Pictures of the Day CH320M/CH328M Fall 2012
When you look back at your resonance contributing structures homework, you will notice something tricky. As in the case of the enolate ion shown above, the hybridization states for certain atoms are predicted to be different in different contributing structures. Since hybridization state does not really change, how do you decide which is the correct hybridization state? The answer is that in cases of resonance contributing structures in which a given atom is either sp3 or sp2 hybridized, the rule is that if any significant contributing structure indicates an atom is sp2, then sp2 is the hybridization state of the atom. In the example above, this means that the partially negatively charged carbon and oxygen atoms are both sp2 hybridized, even though they appear sp3 in one contributing structure each.
The reason for this "sp2 dominates" rule is that pi electrons prefer to be delocalized, and this can only occur if all the adjacent 2p orbitals overlap. In other words, molecules are more stable if pi electrons are delocalized over more than jsut two atoms.
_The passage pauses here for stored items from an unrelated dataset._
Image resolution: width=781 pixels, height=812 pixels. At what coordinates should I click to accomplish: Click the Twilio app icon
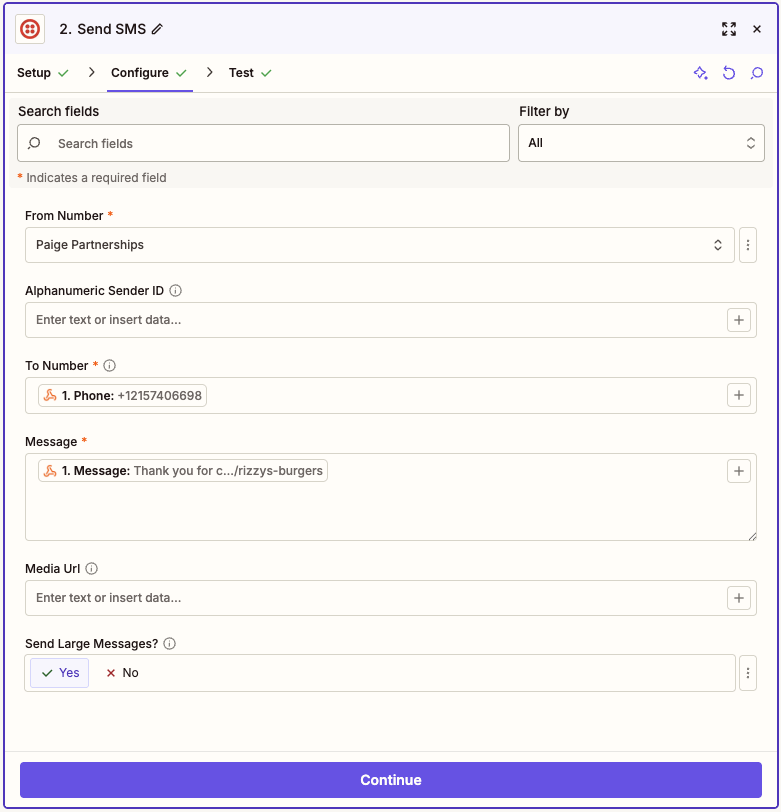click(30, 29)
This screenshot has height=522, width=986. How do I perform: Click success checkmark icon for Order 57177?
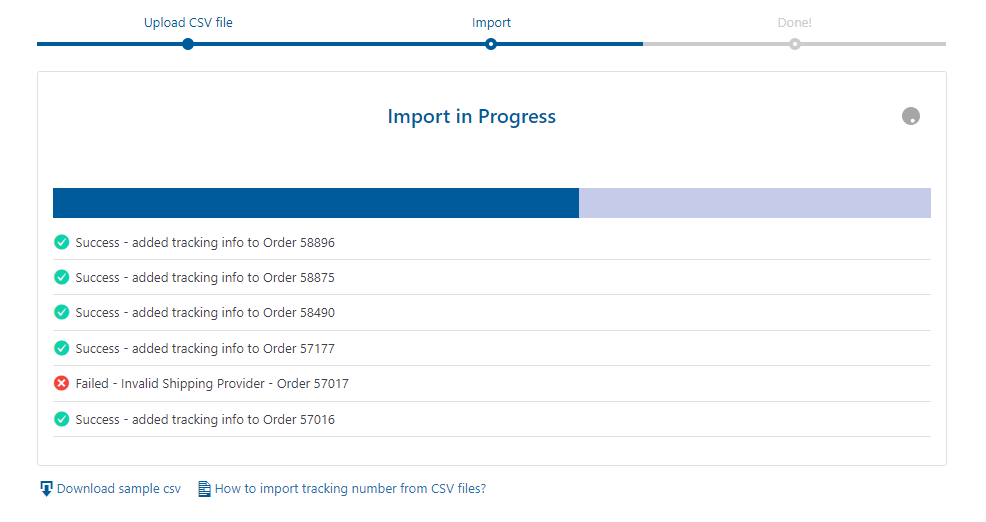(61, 348)
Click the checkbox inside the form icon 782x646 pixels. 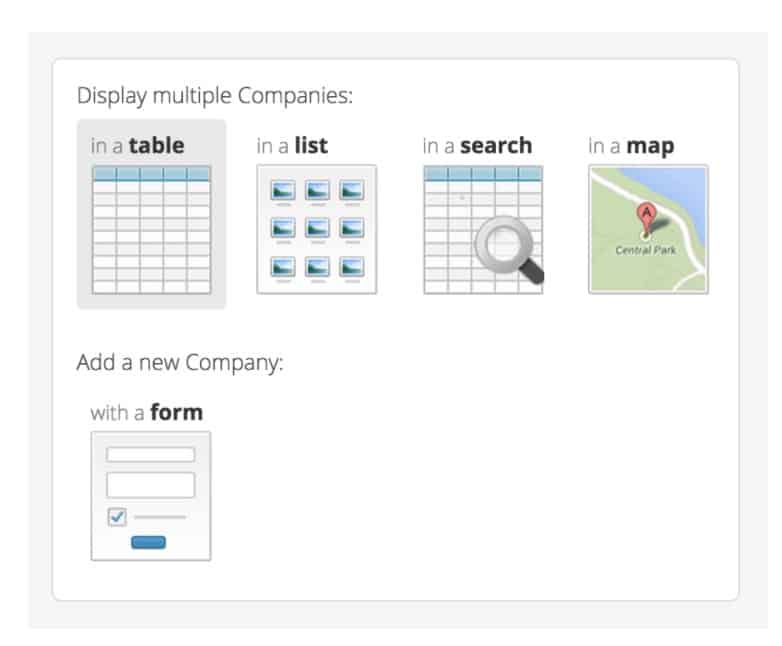pyautogui.click(x=117, y=517)
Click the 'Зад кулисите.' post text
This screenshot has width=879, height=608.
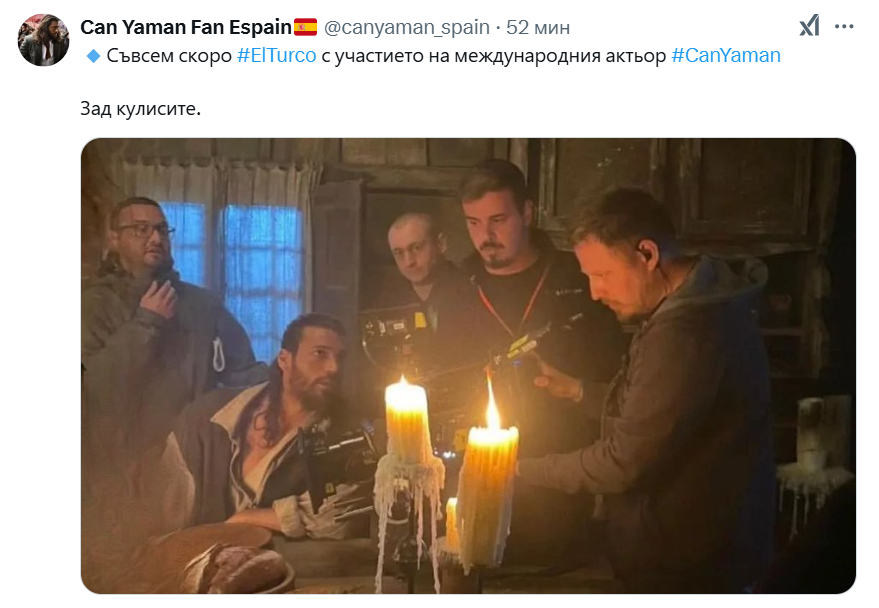click(140, 108)
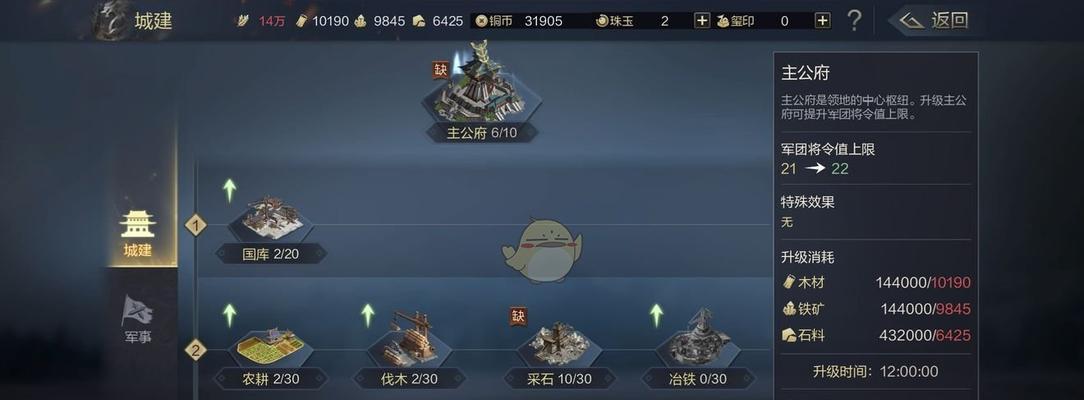Click the green upgrade arrow above 国库
This screenshot has width=1084, height=400.
230,190
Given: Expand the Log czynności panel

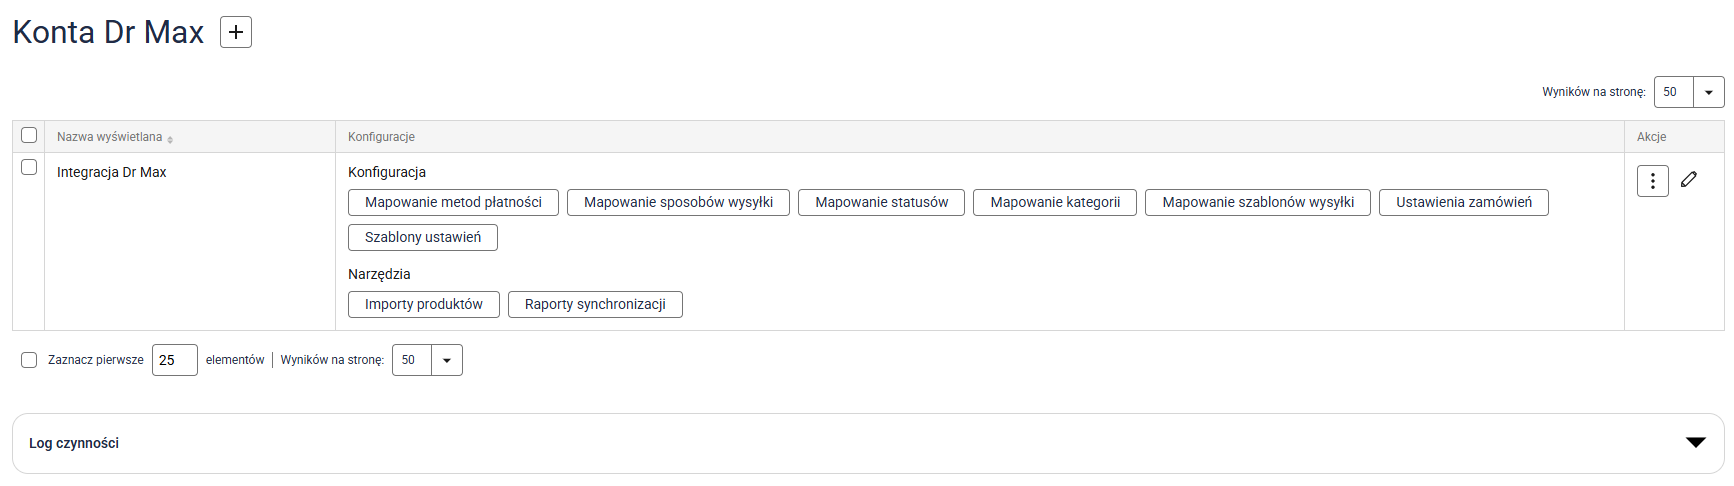Looking at the screenshot, I should 1695,443.
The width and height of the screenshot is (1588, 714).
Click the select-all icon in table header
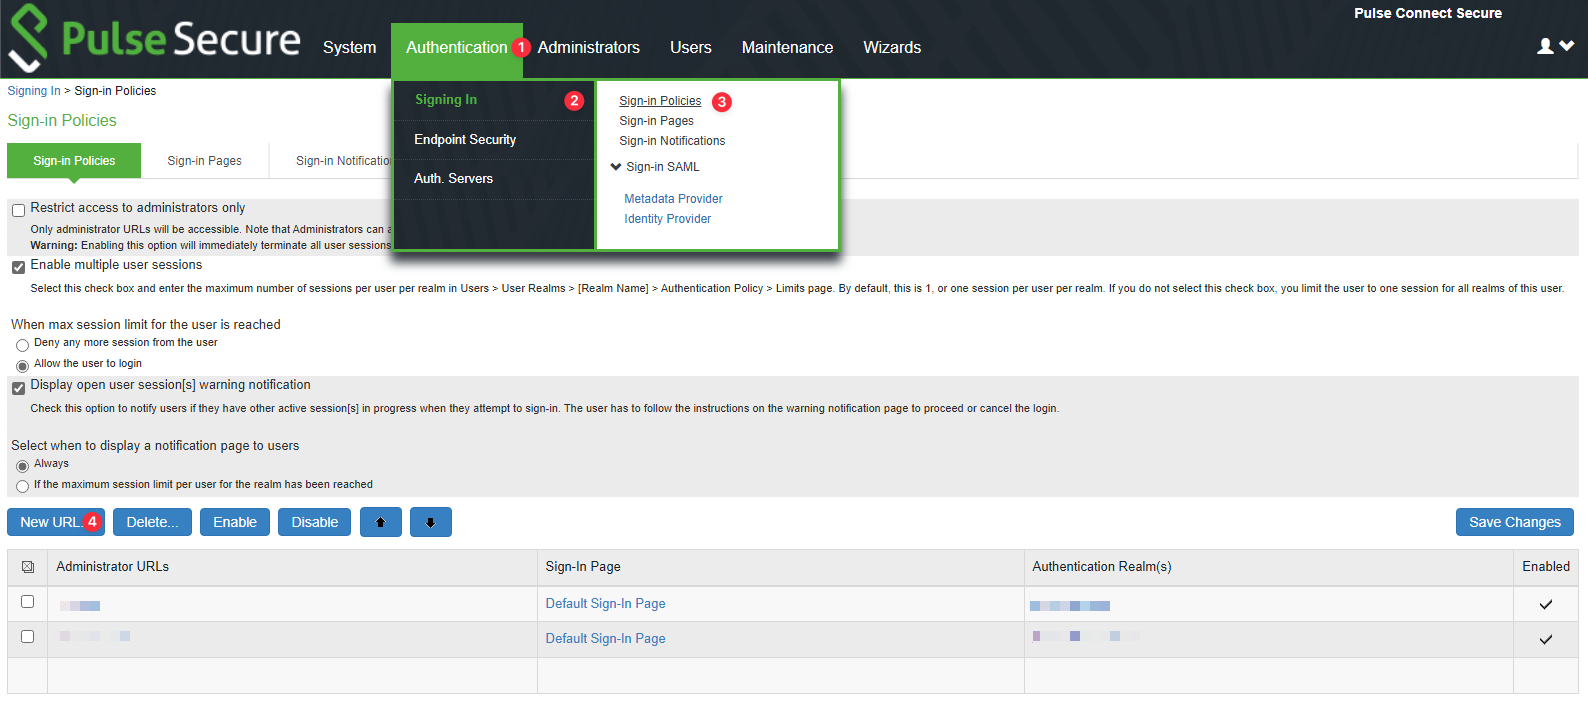(x=28, y=567)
There are no 2p orbitals around an sp3 hybriduzed atom, so this stabilizing pi electron delocalization can only take place when the atoms are sp2 hybridized and the geometry is such that the 2p orbitals overlap. Note that with the electron delocalization in the pi orbitals, you also get charge delocalization, further stabilizing the overall structure. Thus, by adopting an sp2 geometry, the enolate ion is more stable (stabilization from both pi electron and charge delocalization), so sp2 is the hybridization that is observed. This is why the cases of resonance contributing structures you have seen involve the movement of electron pairs between pi bonds and lone pairs or between adjacent pi bonds. No single Lewis structure accurately conveys that the pi electrons are delocalized over more than two atoms, so we must draw contributing structures to make the point.